▸ The records:
· · · · · · ·

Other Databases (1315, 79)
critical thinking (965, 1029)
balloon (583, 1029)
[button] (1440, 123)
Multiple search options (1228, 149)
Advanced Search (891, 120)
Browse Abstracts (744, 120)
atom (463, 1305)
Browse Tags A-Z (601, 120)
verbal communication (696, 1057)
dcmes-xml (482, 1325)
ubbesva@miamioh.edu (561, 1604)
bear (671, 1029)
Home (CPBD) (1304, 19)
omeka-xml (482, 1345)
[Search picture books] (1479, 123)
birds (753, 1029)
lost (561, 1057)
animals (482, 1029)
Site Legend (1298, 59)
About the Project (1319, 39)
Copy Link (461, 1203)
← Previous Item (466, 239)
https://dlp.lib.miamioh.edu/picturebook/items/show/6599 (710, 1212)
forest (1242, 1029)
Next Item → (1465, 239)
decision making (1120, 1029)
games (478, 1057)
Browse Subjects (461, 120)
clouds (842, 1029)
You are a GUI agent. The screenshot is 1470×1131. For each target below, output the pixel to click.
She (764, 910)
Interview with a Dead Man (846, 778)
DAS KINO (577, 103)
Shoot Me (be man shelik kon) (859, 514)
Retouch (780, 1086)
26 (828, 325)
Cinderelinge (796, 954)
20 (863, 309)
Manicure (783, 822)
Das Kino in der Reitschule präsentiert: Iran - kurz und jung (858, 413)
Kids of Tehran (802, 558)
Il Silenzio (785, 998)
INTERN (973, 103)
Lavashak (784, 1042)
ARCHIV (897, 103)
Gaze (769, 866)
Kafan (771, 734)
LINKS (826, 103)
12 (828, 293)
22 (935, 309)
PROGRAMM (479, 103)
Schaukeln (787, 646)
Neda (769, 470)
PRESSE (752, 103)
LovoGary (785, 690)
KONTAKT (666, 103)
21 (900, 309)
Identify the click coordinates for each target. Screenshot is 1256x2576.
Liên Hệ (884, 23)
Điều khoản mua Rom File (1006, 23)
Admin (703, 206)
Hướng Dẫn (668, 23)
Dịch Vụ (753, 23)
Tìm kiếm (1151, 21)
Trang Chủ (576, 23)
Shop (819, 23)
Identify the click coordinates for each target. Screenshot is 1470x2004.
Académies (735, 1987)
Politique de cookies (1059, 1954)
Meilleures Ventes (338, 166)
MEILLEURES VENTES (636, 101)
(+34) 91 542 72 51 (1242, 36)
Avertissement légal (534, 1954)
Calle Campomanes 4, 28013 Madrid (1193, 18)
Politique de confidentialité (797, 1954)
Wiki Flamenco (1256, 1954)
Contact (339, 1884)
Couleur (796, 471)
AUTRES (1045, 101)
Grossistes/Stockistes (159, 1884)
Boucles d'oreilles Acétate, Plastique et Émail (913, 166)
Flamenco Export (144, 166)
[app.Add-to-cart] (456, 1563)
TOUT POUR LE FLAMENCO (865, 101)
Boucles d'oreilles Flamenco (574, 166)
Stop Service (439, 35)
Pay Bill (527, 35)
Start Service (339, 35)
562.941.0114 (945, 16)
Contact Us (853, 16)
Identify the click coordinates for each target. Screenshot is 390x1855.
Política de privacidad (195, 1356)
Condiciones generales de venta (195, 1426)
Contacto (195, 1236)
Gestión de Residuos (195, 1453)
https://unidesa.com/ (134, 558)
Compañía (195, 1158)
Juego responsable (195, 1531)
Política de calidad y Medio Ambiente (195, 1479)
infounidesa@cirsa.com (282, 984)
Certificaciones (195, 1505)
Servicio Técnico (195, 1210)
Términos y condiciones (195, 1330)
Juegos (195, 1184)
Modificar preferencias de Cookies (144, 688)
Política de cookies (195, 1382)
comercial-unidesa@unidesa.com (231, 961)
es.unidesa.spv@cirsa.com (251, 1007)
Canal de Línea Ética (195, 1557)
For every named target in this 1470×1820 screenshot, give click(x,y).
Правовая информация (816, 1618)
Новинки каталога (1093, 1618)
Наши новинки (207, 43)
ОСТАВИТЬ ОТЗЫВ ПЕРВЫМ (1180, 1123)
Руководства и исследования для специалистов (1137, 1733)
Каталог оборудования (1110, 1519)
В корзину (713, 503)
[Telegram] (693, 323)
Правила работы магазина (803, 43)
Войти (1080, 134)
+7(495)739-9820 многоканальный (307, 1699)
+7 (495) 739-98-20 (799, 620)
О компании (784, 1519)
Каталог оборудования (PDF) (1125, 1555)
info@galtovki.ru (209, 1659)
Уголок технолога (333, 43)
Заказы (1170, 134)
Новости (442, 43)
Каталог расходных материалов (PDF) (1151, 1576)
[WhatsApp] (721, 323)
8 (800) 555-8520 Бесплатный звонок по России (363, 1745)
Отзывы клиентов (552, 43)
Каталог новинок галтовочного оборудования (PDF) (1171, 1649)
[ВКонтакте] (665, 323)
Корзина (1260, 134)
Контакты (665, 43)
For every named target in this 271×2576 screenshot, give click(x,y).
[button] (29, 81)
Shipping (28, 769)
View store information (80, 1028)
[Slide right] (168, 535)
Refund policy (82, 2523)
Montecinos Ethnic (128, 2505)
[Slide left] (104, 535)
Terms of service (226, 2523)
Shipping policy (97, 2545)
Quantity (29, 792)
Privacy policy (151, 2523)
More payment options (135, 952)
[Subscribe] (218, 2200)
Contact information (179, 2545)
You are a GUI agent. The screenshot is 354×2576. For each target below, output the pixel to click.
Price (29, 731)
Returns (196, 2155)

· · · · · · ·

▸ Activity: Every line of the listing above is to be set down again without any change.

▸ Response:
Other Databases (1315, 79)
critical thinking (965, 1029)
balloon (583, 1029)
[button] (1440, 123)
Multiple search options (1228, 149)
Advanced Search (891, 120)
Browse Abstracts (744, 120)
atom (463, 1305)
Browse Tags A-Z (601, 120)
verbal communication (696, 1057)
dcmes-xml (482, 1325)
ubbesva@miamioh.edu (561, 1604)
bear (671, 1029)
Home (CPBD) (1304, 19)
omeka-xml (482, 1345)
[Search picture books] (1479, 123)
birds (753, 1029)
lost (561, 1057)
animals (482, 1029)
Site Legend (1298, 59)
About the Project (1319, 39)
Copy Link (461, 1203)
← Previous Item (466, 239)
https://dlp.lib.miamioh.edu/picturebook/items/show/6599 (710, 1212)
forest (1242, 1029)
Next Item → (1465, 239)
decision making (1120, 1029)
games (478, 1057)
Browse Subjects (461, 120)
clouds (842, 1029)
You are a GUI agent. The screenshot is 1470×1131. For each target below, output the pixel to click.
She (764, 910)
Interview with a Dead Man (846, 778)
DAS KINO (577, 103)
Shoot Me (be man shelik kon) (859, 514)
Retouch (780, 1086)
26 (828, 325)
Cinderelinge (796, 954)
20 (863, 309)
Manicure (783, 822)
Das Kino in der Reitschule präsentiert: Iran - kurz und jung (858, 413)
Kids of Tehran (802, 558)
Il Silenzio (785, 998)
INTERN (973, 103)
Lavashak (784, 1042)
ARCHIV (897, 103)
Gaze (769, 866)
Kafan (771, 734)
LINKS (826, 103)
12 (828, 293)
22 (935, 309)
PROGRAMM (479, 103)
Schaukeln (787, 646)
Neda (769, 470)
PRESSE (752, 103)
LovoGary (785, 690)
KONTAKT (666, 103)
21 (900, 309)
Identify the click coordinates for each target. Screenshot is 1256x2576.
Liên Hệ (884, 23)
Điều khoản mua Rom File (1006, 23)
Admin (703, 206)
Hướng Dẫn (668, 23)
Dịch Vụ (753, 23)
Tìm kiếm (1151, 21)
Trang Chủ (576, 23)
Shop (819, 23)
Identify the click coordinates for each target. Screenshot is 1470x2004.
Académies (735, 1987)
Politique de cookies (1059, 1954)
Meilleures Ventes (338, 166)
MEILLEURES VENTES (636, 101)
(+34) 91 542 72 51 (1242, 36)
Avertissement légal (534, 1954)
Calle Campomanes 4, 28013 Madrid (1193, 18)
Politique de confidentialité (797, 1954)
Wiki Flamenco (1256, 1954)
Contact (339, 1884)
Couleur (796, 471)
AUTRES (1045, 101)
Grossistes/Stockistes (159, 1884)
Boucles d'oreilles Acétate, Plastique et Émail (913, 166)
Flamenco Export (144, 166)
[app.Add-to-cart] (456, 1563)
TOUT POUR LE FLAMENCO (865, 101)
Boucles d'oreilles Flamenco (574, 166)
Stop Service (439, 35)
Pay Bill (527, 35)
Start Service (339, 35)
562.941.0114 (945, 16)
Contact Us (853, 16)
Identify the click coordinates for each target. Screenshot is 390x1855.
Política de privacidad (195, 1356)
Condiciones generales de venta (195, 1426)
Contacto (195, 1236)
Gestión de Residuos (195, 1453)
https://unidesa.com/ (134, 558)
Compañía (195, 1158)
Juego responsable (195, 1531)
Política de calidad y Medio Ambiente (195, 1479)
infounidesa@cirsa.com (282, 984)
Certificaciones (195, 1505)
Servicio Técnico (195, 1210)
Términos y condiciones (195, 1330)
Juegos (195, 1184)
Modificar preferencias de Cookies (144, 688)
Política de cookies (195, 1382)
comercial-unidesa@unidesa.com (231, 961)
es.unidesa.spv@cirsa.com (251, 1007)
Canal de Línea Ética (195, 1557)
For every named target in this 1470×1820 screenshot, give click(x,y).
Правовая информация (816, 1618)
Новинки каталога (1093, 1618)
Наши новинки (207, 43)
ОСТАВИТЬ ОТЗЫВ ПЕРВЫМ (1180, 1123)
Руководства и исследования для специалистов (1137, 1733)
Каталог оборудования (1110, 1519)
В корзину (713, 503)
[Telegram] (693, 323)
Правила работы магазина (803, 43)
Войти (1080, 134)
+7(495)739-9820 многоканальный (307, 1699)
+7 (495) 739-98-20 (799, 620)
О компании (784, 1519)
Каталог оборудования (PDF) (1125, 1555)
info@galtovki.ru (209, 1659)
Уголок технолога (333, 43)
Заказы (1170, 134)
Новости (442, 43)
Каталог расходных материалов (PDF) (1151, 1576)
[WhatsApp] (721, 323)
8 (800) 555-8520 Бесплатный звонок по России (363, 1745)
Отзывы клиентов (552, 43)
Каталог новинок галтовочного оборудования (PDF) (1171, 1649)
[ВКонтакте] (665, 323)
Корзина (1260, 134)
Контакты (665, 43)
For every named target in this 271×2576 screenshot, give click(x,y).
[button] (29, 81)
Shipping (28, 769)
View store information (80, 1028)
[Slide right] (168, 535)
Refund policy (82, 2523)
Montecinos Ethnic (128, 2505)
[Slide left] (104, 535)
Terms of service (226, 2523)
Shipping policy (97, 2545)
Quantity (29, 792)
Privacy policy (151, 2523)
More payment options (135, 952)
[Subscribe] (218, 2200)
Contact information (179, 2545)
You are a GUI agent. The screenshot is 354×2576. For each target below, output the pixel to click.
Price (29, 731)
Returns (196, 2155)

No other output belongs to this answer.